| certifications | cloud - David Chapman
7 Types of Updates in the Cloud
Updates are an important part of the lifecycle of all things IT. Sometimes they resolve security issues, other times they are bug fixes or feature enhancements. We like to think that things just run themselves forever, particularly in cloud environments but it all requires periodic updates. When architecting an environment, it is important to understand these types of updates and their impact. This is a key area of focus on CompTIA's Cloud+ certification exam.
1. Hotfix: Fix a Rare or Edge Case Bug Quickly
Hotfixes are typically updates to address specific issues. Vendors may create them as an interim solution until it can be included in the next cumulative update. They are usually applied live to hot or running systems. Due to the nature of the issue being hotfixed, these can be outside of regular release cycles. For example, Microsoft releases patches on the second Tuesday of every month, but often hotfixes are released outside of this window.

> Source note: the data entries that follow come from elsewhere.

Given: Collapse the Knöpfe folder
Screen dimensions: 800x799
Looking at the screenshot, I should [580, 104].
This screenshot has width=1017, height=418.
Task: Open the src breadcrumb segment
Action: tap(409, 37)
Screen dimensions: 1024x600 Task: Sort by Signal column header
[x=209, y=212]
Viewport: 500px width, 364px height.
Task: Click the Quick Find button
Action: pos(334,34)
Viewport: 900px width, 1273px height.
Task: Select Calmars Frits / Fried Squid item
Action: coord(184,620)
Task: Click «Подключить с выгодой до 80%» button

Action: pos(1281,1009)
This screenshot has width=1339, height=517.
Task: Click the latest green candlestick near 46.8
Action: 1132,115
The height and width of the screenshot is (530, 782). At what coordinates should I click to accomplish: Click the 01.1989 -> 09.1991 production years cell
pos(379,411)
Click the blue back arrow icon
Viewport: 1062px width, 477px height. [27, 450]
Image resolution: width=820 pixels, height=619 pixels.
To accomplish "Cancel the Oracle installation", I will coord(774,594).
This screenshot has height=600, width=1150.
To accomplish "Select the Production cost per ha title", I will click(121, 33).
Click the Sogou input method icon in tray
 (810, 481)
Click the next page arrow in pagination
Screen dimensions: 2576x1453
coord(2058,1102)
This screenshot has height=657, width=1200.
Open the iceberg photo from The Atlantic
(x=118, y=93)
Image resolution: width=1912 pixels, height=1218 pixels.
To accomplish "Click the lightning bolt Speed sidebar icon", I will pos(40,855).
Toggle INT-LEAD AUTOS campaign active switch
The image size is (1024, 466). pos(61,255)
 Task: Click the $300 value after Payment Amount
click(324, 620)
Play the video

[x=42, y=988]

They may then later be included in the normal patching release cycle going forward.
There can be risk in deploying a hotfix. So, a systems administrator has to weigh the risk versus benefit when deciding to deploy. A hotfix may exist but the risk may be too great for the business — and therefore may elect to wait on deploying.
2. Patch: Keep Things Updated and Secure
A patch can be much like a hotfix, however, in its purest sense, a patch updates or modifies an existing item being updated. Instead of replacing the entire file or file(s), just specific sections needing to be updated are patched. It can be very similar to a hotfix except that it typically follows the defined release cycle. If there is no immediate urgency or great impact to what the patch is correcting, vendors will opt to release this in the next patching cycle.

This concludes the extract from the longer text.